Setting up devops is a learning journey for most programmers.

Early in my engineering career, before cloud computing was invented, making my programs work in my company’s datacenter could be summed up as making the program:

  1. configurable: by having no hardcoded paths and secrets in the code, supporting feature flags (both static - which were driven through property files, and dynamic - driven through databases)
  2. deployable: in different machines other than mine. Typically, done by building and bundling scripts to automate program installation.
  3. observable: support consistent logging, and hooks to enable tracing for distributed systems. This was invaluable in troubleshooting errors

Operations in cloud computing encompass addressing more concerns than making programs configurable, deployable, and observable.

In cloud computing, programs perform the role of value added cloud services.

Cloud service programs run on leased cloud provider’s (example: AWS, GCP) infrastructure (electricity, cabling, buildings) and hardware (computers, routers). Cloud services are made available and accessible over the public internet and are either used by web, desktop, and mobile applications or also by other cloud services.

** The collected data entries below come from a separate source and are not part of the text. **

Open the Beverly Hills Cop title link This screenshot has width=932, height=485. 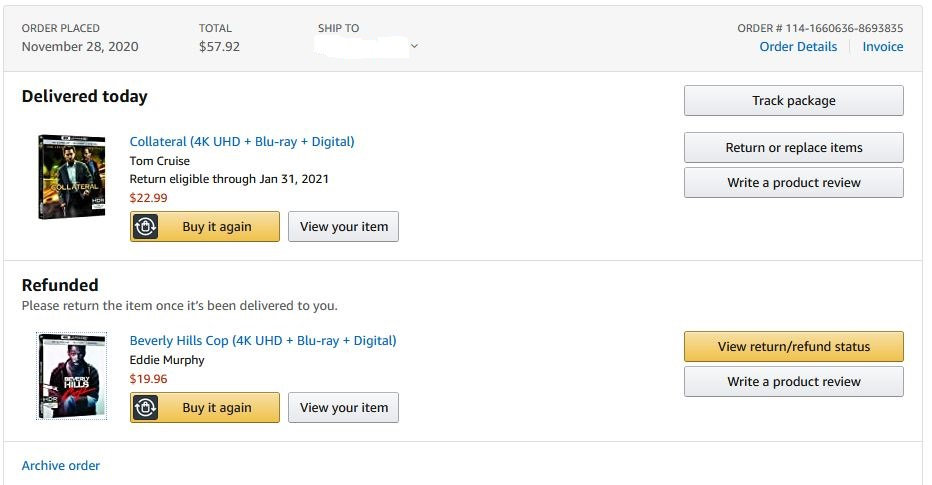263,341
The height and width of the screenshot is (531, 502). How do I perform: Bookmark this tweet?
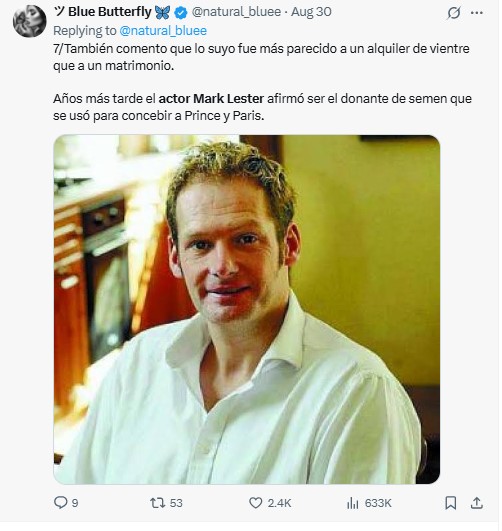pos(453,505)
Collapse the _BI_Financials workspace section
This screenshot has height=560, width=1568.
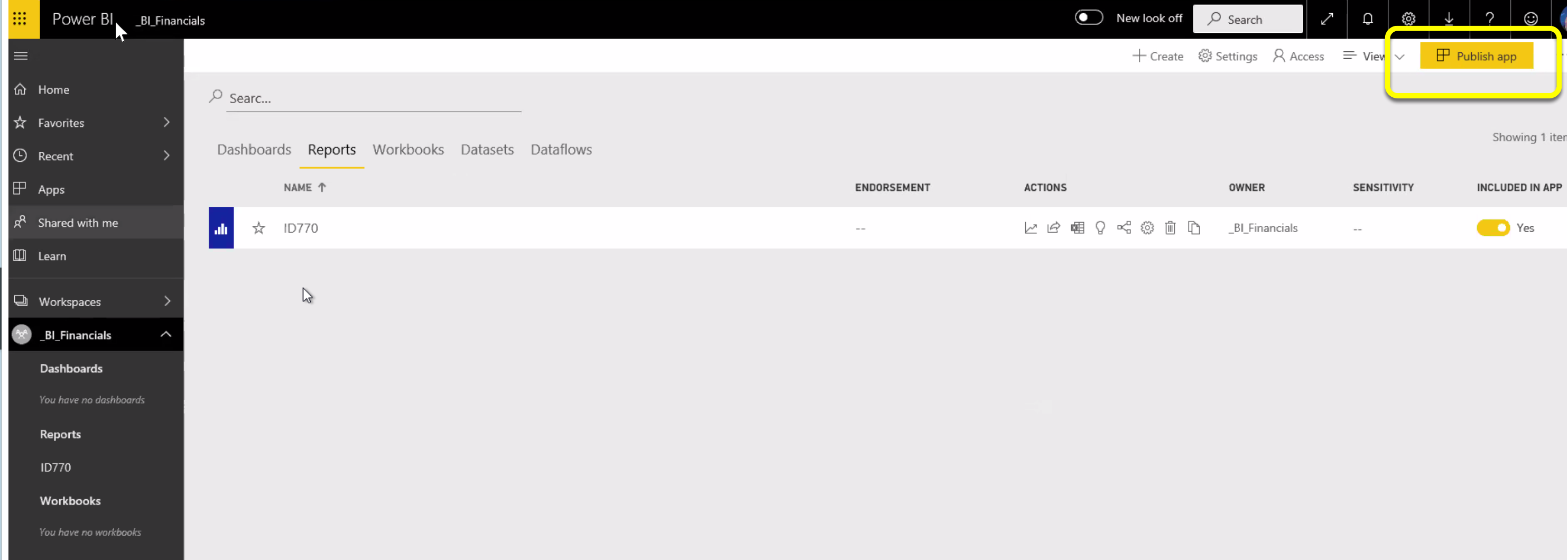coord(165,335)
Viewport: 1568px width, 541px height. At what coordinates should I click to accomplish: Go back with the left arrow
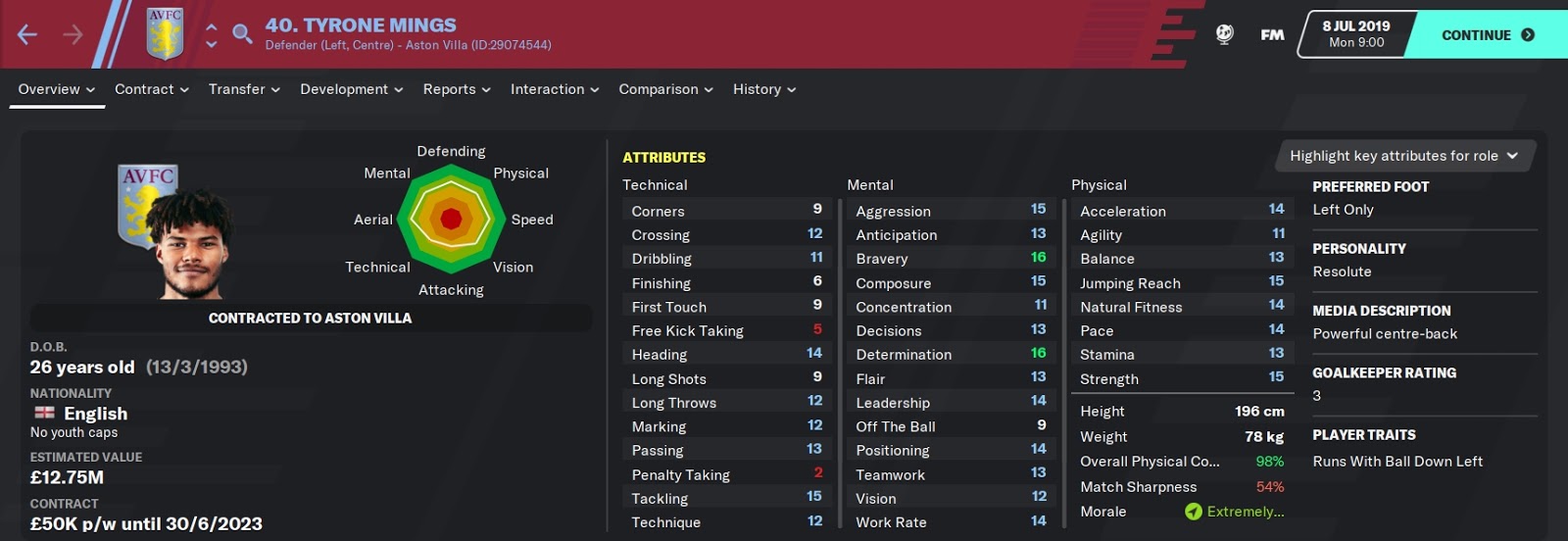pyautogui.click(x=27, y=35)
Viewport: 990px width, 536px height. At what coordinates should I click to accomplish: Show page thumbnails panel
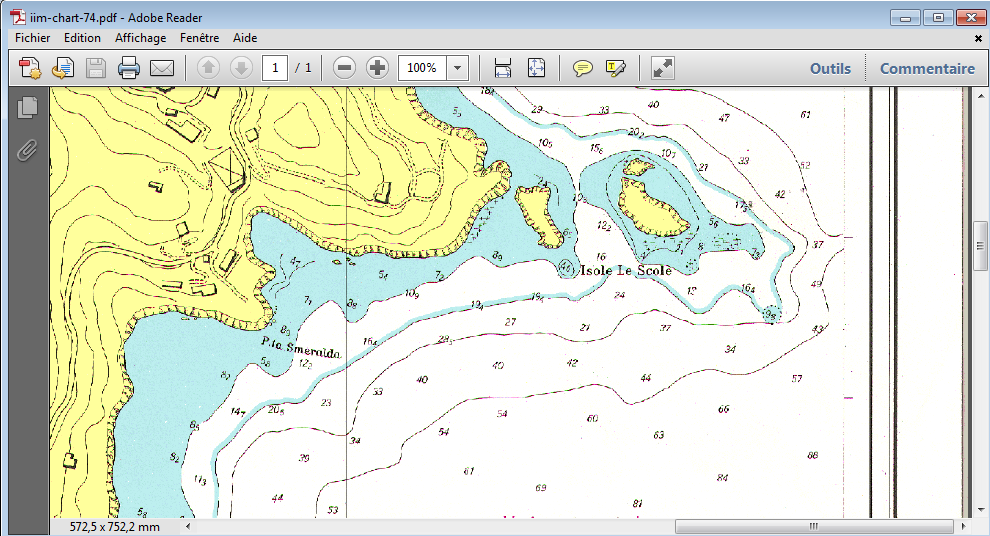(x=27, y=107)
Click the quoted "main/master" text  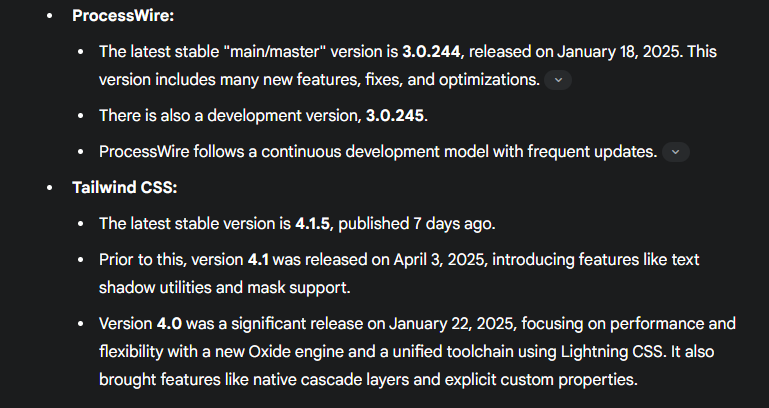[x=278, y=51]
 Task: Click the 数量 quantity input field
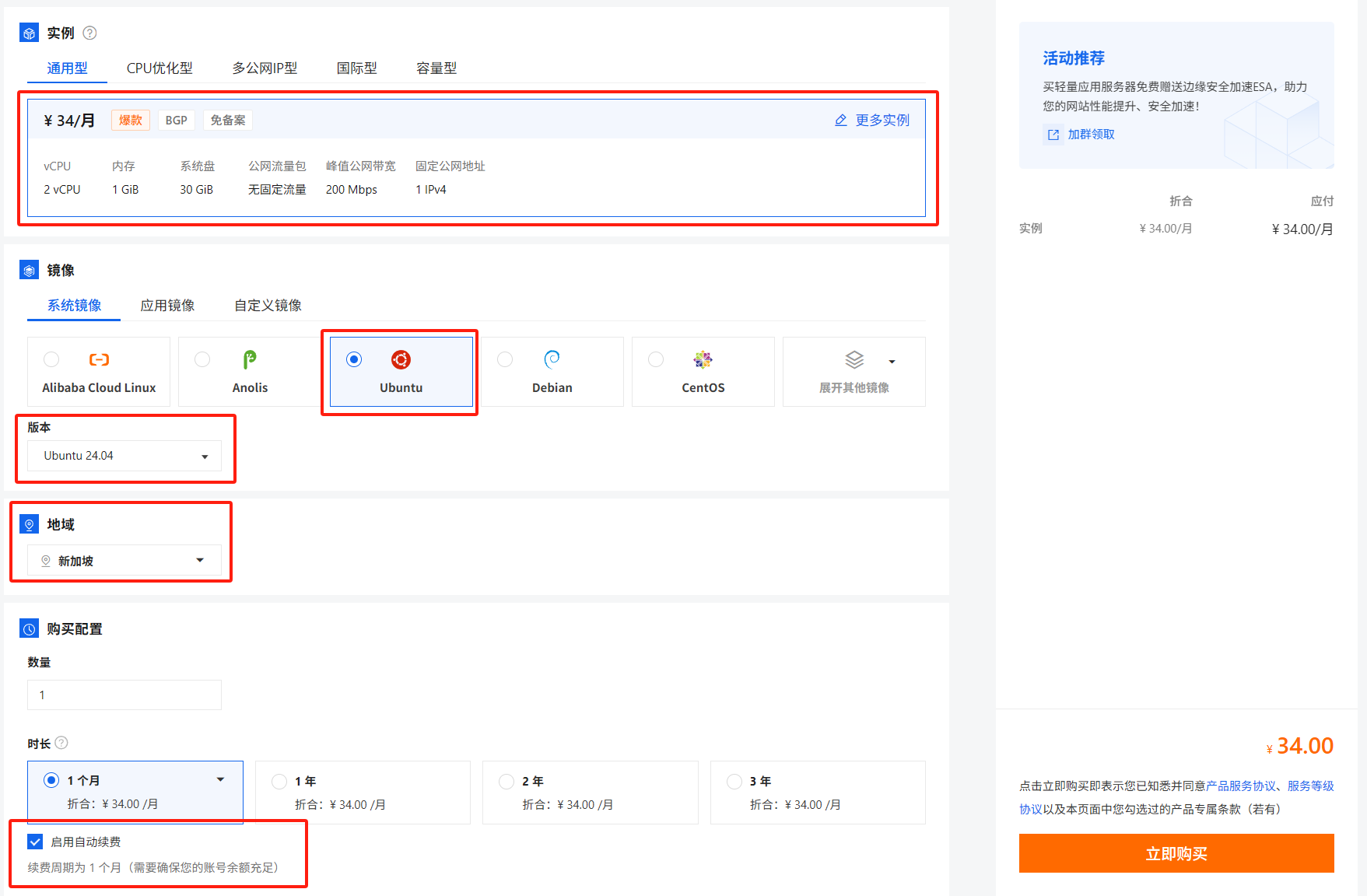coord(124,695)
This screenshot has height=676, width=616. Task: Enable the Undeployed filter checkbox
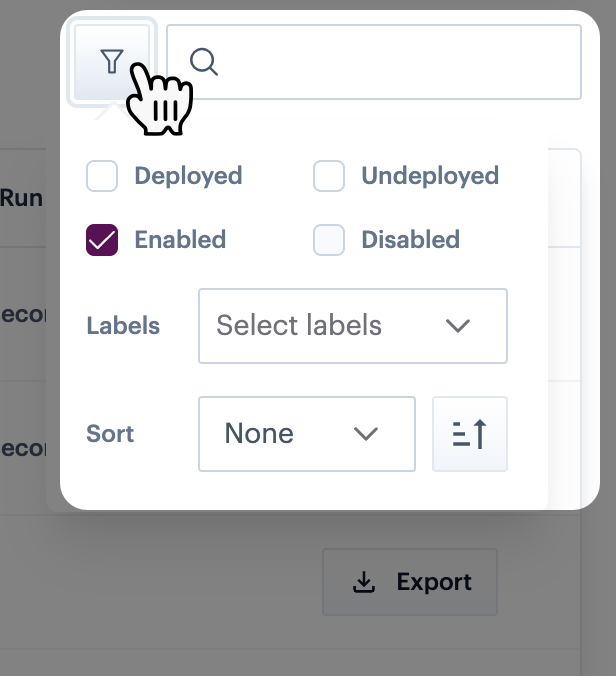pos(329,176)
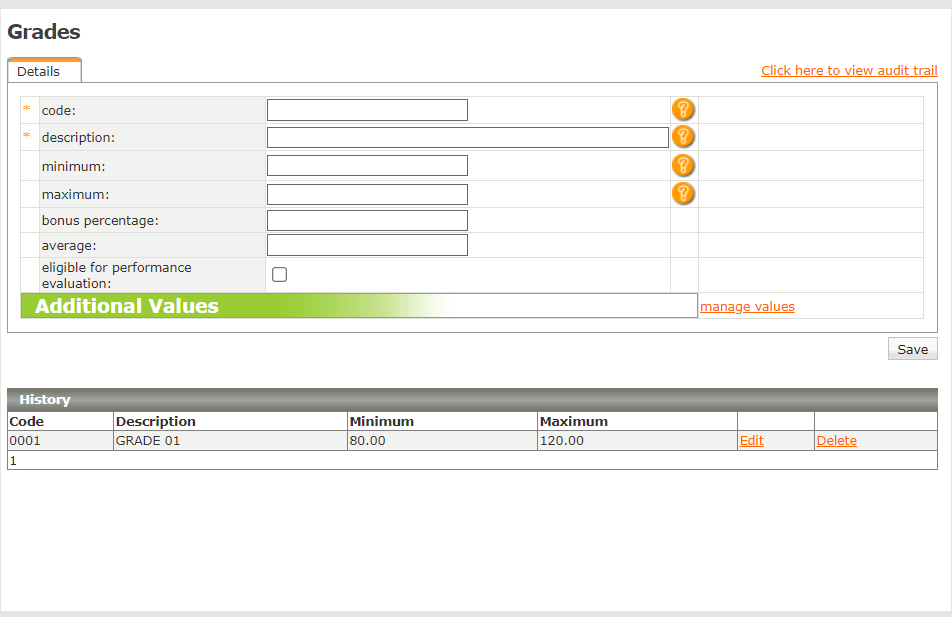Click the History section header
The height and width of the screenshot is (617, 952).
(45, 400)
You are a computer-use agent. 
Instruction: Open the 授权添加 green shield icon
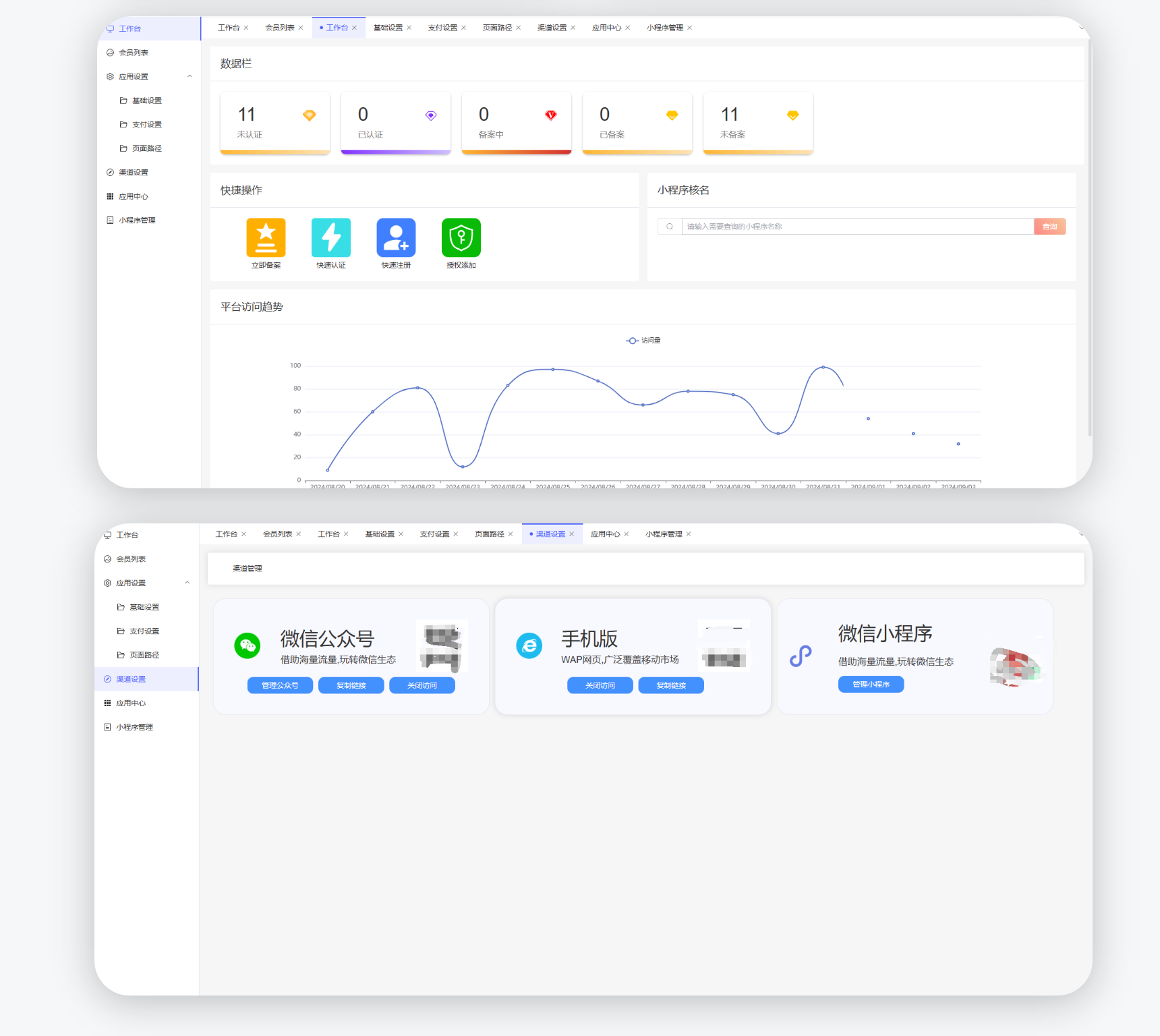tap(461, 237)
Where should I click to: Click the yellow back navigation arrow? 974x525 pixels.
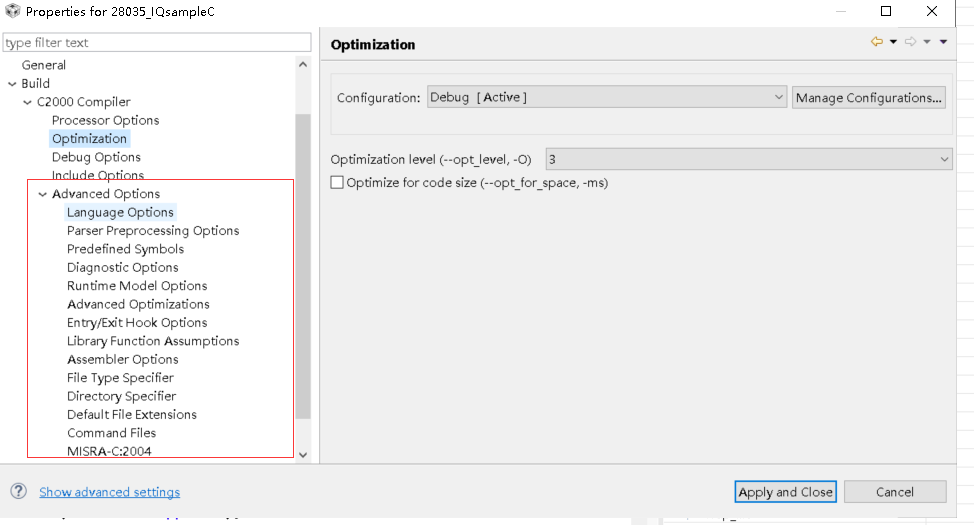pos(877,42)
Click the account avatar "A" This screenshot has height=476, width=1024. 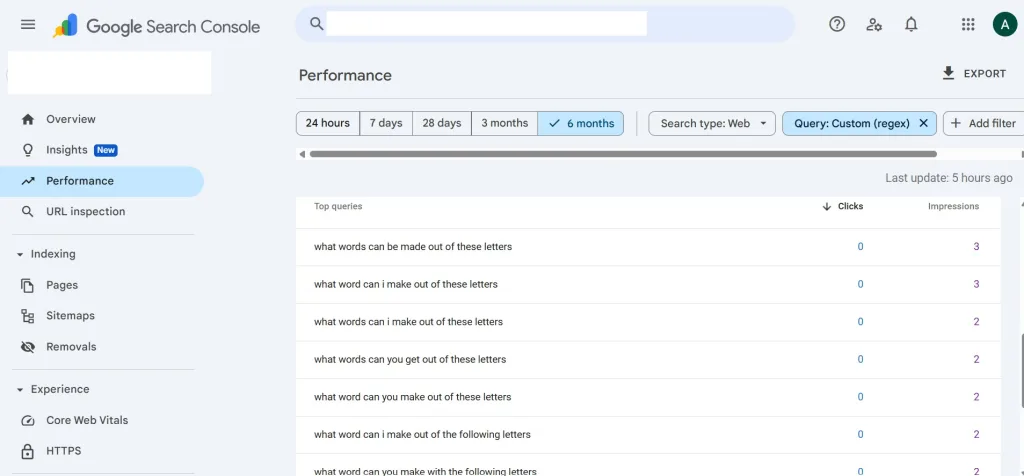[x=1004, y=25]
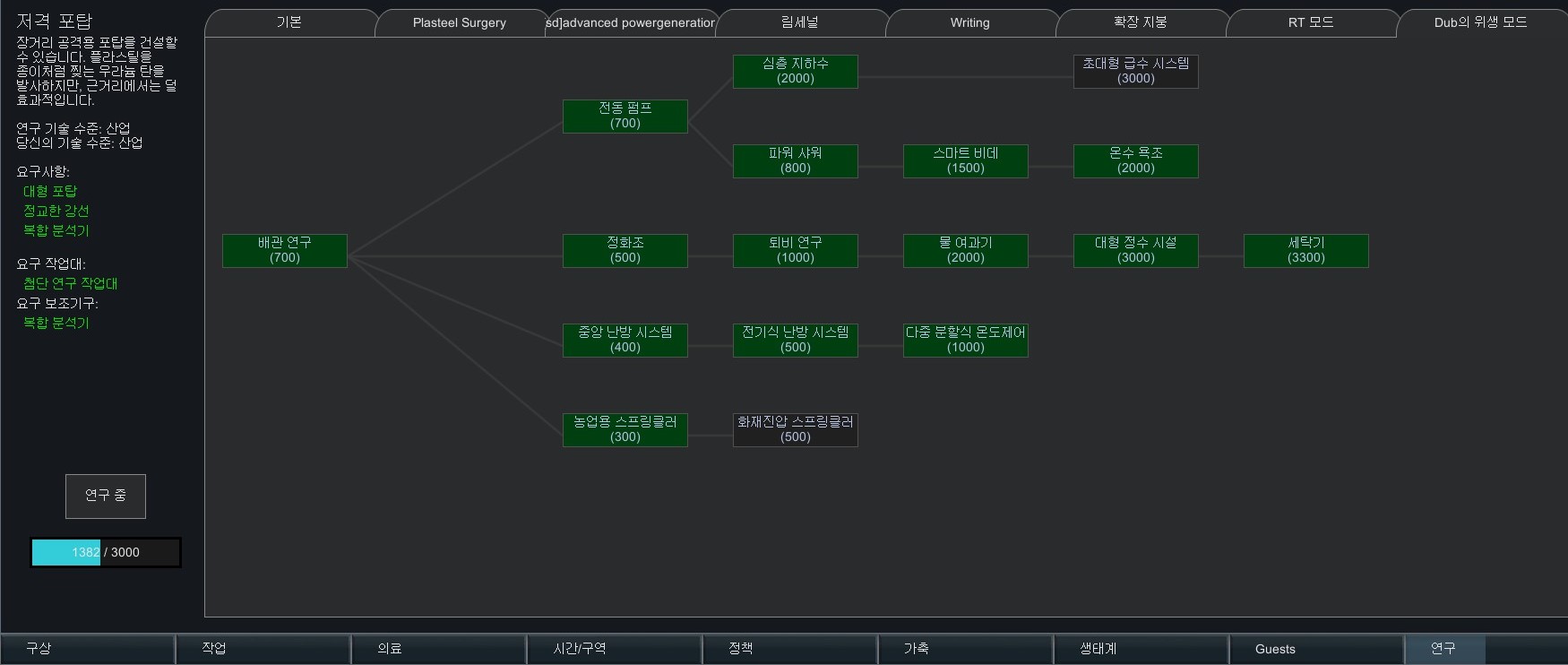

Operations teams manage customer and user expectations for the organization. Users expect applications to work with minimal or no interruptions, and even in case of errors, expect the cloud solution to continue working in a degraded fashion. Customers and users also expect careful stewardship of their information, that it remains secure, tamper resistent, and is never lost.

A cloud service’s existing level of functionality is gauged through its service level indicator (SLI). The SLIs depend on the type of service being designed. There are special purpose programs designed for capturing point in time SLI values from cloud services, aggregating them (SLI values), and alerting engineering teams when they degrade.

For example, a banking cloud service could have different service level indicators for money transfer, deposit, and withdrawal capabilities. Degradation in these SLIs can alert both cloud service engineering teams and customers.

Additionally, shareholders of the cloud service organization expect operations teams to keep cost of running cloud services optimal and manageable. For example, they expect operations teams to be able to either scale up (or out) resources as demand for cloud services increase or shrink down if the demand ebbs.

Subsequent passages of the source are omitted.